Description Lenny Maiorani 2006-05-16 16:09:15 UTC
Description of problem:
At nearly the same time as node3 was fenced, clustat was being run on node1 and
segfault'd. 


Version-Release number of selected component (if applicable):
1.9.46-1.3speed


Actual results:
May 15 19:18:45 sqaone01 kernel: CMAN: removing node sqaone03 from the cluster :
Missed too many heartbeats
May 15 19:18:45 sqaone01 kernel: clustat[22394]: segfault at 000000000000002a
rip 0000003765bb1463 rsp 0000007fbffffa90 error 4
May 15 19:18:46 sqaone01 fenced: sqaone03 not a cluster member after 0 sec
post_fail_delay
May 15 19:18:46 sqaone01 fenced: fencing node "sqaone03"
May 15 19:18:46 sqaone01 fenced: fence "sqaone03" success


Expected results:
no segfault

Comment 1 Lon Hohberger 2006-05-16 19:55:34 UTC
Did ccsd die as well?

Comment 2 Lenny Maiorani 2006-05-17 15:06:44 UTC
Nothing else died.
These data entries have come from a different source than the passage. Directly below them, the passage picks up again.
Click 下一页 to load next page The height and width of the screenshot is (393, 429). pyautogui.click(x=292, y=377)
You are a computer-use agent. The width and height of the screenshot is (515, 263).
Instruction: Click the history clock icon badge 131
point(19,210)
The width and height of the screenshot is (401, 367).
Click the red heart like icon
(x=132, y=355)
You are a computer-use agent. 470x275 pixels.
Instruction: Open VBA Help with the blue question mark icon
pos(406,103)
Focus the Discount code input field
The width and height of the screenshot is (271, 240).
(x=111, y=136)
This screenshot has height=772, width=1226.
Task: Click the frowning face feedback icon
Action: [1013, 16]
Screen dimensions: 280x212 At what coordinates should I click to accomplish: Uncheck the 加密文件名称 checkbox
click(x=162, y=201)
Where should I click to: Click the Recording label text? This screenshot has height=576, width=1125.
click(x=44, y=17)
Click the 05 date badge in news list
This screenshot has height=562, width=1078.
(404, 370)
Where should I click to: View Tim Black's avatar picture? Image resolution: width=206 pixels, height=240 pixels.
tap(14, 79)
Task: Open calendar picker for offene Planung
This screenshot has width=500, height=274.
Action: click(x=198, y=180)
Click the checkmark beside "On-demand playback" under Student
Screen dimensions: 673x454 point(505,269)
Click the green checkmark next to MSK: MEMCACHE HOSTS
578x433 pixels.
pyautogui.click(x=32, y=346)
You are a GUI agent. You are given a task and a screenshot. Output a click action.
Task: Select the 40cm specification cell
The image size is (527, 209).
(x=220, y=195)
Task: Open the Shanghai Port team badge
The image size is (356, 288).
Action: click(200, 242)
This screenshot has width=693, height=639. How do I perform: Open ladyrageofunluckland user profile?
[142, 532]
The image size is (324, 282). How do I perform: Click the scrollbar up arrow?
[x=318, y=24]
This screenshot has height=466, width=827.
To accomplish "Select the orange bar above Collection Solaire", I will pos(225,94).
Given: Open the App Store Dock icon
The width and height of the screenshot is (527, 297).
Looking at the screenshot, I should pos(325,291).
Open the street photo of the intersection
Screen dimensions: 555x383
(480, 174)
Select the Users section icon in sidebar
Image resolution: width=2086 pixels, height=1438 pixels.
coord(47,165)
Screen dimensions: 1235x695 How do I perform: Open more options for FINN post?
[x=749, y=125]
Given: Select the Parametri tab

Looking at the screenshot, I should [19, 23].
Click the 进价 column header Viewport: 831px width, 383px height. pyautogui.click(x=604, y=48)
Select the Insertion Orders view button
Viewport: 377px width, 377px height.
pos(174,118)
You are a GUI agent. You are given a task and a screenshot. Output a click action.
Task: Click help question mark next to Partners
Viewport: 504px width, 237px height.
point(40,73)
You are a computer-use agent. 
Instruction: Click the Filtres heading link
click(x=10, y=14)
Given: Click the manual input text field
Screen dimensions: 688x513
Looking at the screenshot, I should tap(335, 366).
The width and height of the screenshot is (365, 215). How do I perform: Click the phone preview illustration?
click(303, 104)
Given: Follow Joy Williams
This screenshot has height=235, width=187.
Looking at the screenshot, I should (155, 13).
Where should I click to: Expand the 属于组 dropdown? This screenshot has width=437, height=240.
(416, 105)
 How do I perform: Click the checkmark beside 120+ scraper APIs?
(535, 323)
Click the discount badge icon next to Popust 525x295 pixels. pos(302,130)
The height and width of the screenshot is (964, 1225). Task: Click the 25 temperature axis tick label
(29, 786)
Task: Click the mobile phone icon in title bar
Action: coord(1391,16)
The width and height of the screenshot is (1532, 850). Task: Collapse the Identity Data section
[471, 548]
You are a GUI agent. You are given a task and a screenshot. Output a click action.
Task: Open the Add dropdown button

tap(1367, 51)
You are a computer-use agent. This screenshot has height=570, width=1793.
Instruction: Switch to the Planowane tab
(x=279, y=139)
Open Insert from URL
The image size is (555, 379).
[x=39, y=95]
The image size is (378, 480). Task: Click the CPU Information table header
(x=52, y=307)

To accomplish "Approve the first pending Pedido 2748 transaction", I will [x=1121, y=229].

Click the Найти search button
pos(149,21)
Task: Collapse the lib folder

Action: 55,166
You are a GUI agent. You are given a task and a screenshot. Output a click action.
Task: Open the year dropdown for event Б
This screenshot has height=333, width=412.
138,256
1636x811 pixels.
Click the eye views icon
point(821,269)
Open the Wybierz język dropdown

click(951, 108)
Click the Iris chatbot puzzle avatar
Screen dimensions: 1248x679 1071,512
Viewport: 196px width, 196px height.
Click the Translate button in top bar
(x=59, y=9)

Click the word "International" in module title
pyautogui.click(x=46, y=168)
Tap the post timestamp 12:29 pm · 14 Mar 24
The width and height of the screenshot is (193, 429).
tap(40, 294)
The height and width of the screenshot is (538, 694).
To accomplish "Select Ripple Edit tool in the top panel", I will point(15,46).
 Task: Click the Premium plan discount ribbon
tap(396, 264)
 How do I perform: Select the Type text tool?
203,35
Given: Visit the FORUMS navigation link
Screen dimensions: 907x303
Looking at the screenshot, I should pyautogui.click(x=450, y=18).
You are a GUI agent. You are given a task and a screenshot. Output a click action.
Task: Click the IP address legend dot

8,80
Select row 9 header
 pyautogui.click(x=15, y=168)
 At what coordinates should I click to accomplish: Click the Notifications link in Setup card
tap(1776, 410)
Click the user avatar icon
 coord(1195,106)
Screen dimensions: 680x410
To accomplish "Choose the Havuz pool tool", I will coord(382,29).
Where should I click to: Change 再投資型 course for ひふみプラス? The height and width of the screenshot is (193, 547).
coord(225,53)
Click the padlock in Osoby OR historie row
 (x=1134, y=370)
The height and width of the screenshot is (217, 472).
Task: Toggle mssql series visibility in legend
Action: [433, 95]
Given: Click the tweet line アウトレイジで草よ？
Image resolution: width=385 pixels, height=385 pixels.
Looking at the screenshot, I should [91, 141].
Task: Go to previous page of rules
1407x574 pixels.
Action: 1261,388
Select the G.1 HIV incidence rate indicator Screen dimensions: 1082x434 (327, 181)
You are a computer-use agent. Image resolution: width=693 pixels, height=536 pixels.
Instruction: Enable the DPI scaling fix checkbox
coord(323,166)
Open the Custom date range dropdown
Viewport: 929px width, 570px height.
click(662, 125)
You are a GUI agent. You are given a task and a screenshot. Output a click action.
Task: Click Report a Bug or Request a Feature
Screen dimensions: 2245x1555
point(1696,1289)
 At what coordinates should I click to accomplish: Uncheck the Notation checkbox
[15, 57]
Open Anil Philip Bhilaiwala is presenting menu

The node was still running OK after the segfault.

Comment 3 Lon Hohberger 2006-05-17 15:37:06 UTC
Thank you -- I will keep looking; so far, I have not been able to reporduce it,
so I think it is a timing issue of some sort (eg - getting a member list while
cman is handling the transition).

Comment 4 Lenny Maiorani 2006-06-07 22:24:52 UTC
I think the new rgmanager (now using 1.9.46-1.4.2x) has fixed this.